Publication year - 1983
Publication title -
journal of the science of food and agriculture
Language(s) - English
Resource type - Journals
SCImago Journal Rank - 0.782
H-Index - 142
eISSN - 1097-0010
pISSN - 0022-5142
DOI - 10.1002/jsfa.2740341203
Subject(s) - hemicellulose , rumen , cellulose , digestion (alchemy) , pepsin , lignin , cellulase , chemistry , straw , food science , agronomy , biochemistry , chromatography , biology , fermentation , enzyme , organic chemistry , inorganic chemistry
Samples of wheat and barley straw, milled through a 1 mm sieve, were ball milled to <0.25 mm as a representative physical treatment, or delignified by the acidchlorite procedure as a representative chemical treatment. The original and treated samples were examined using in‐vitro digestion systems based on rumen liquor‐pepsin and pepsin‐cellulase. The digestibility was determined as well as the extent of digestion of the cellulose, hemicelluloses and lignin. The rumen liquor‐pepsin system was able to digest a greater proportion of the original and treated straws than the pepsin‐cellulase system while ball milling improved the digestibility more than delignification, irrespective of the digestion system.

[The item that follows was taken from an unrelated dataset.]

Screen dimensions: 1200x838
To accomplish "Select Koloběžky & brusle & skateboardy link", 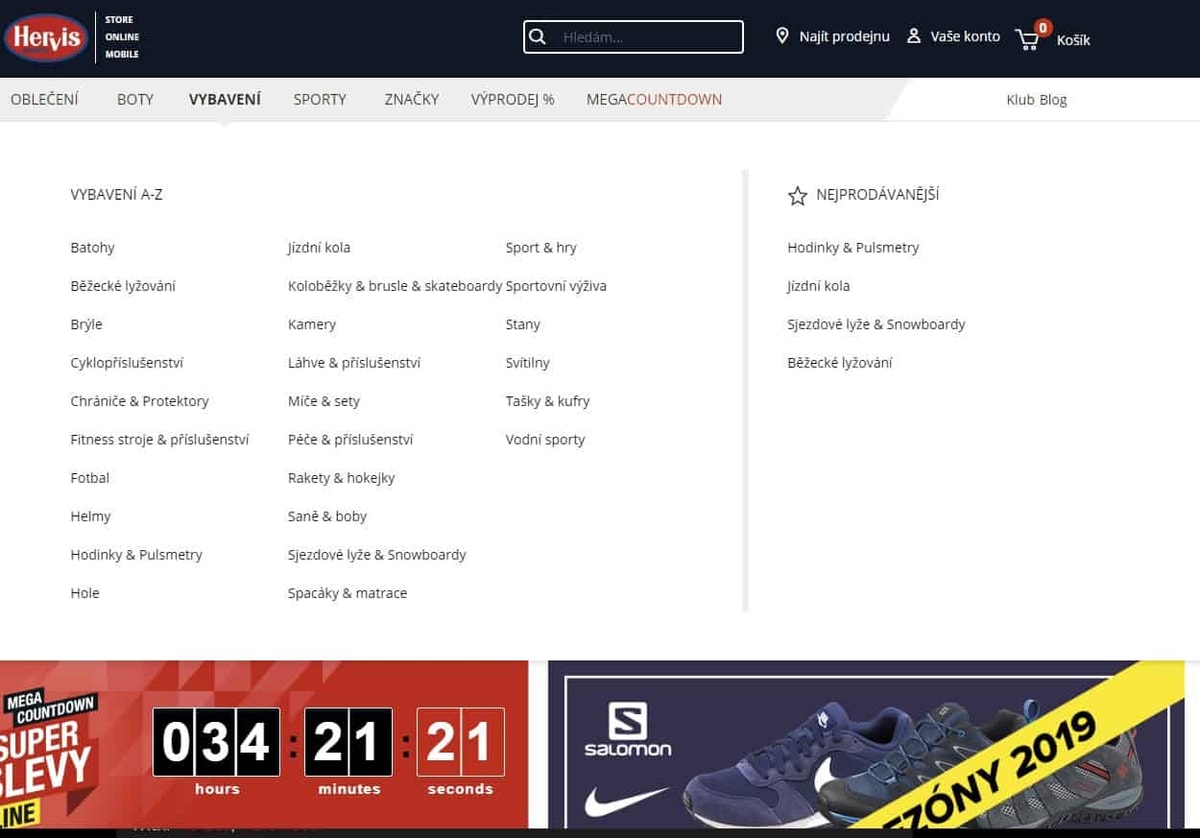I will point(395,286).
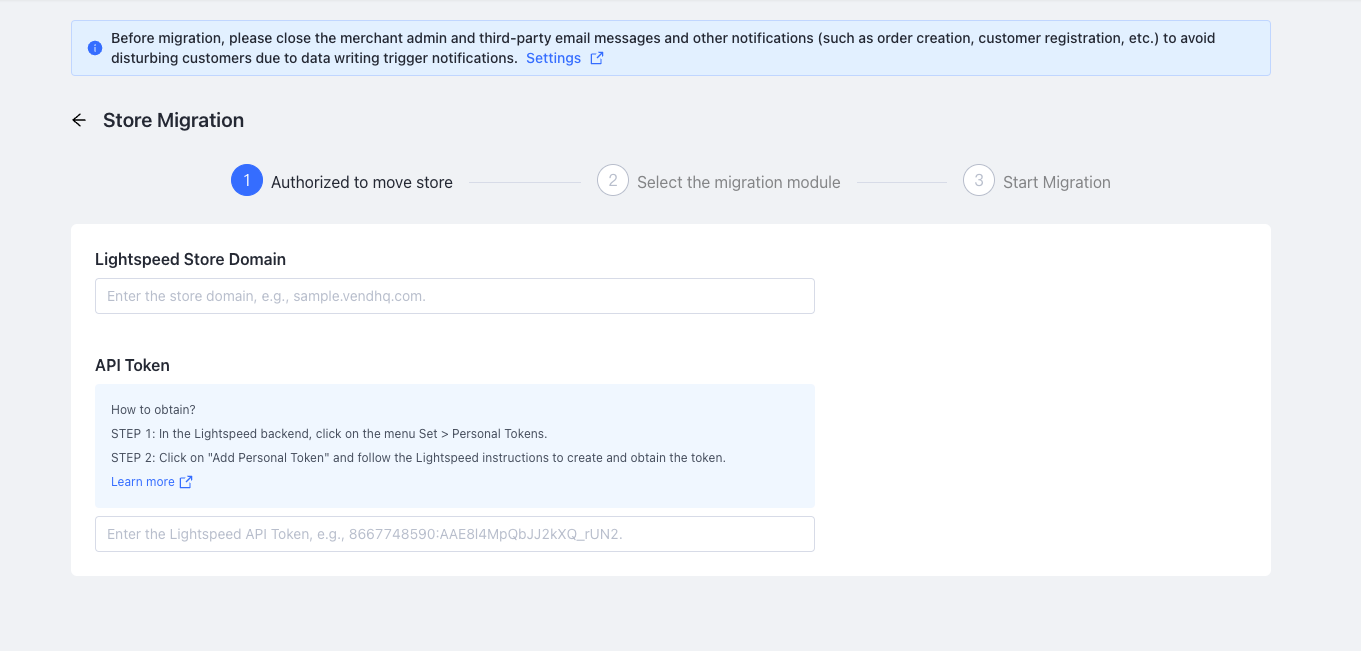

Core lignin was not digested by either system. Ball milling improved the digestibility of the cellulose fraction to a greater extent than the hemicellulose fraction, whereas delignification had a greater effect on hemicellulose digestion than on cellulose digestion. There were also differences in the rate of removal of the different sugar residues present in the hemicellulose fraction.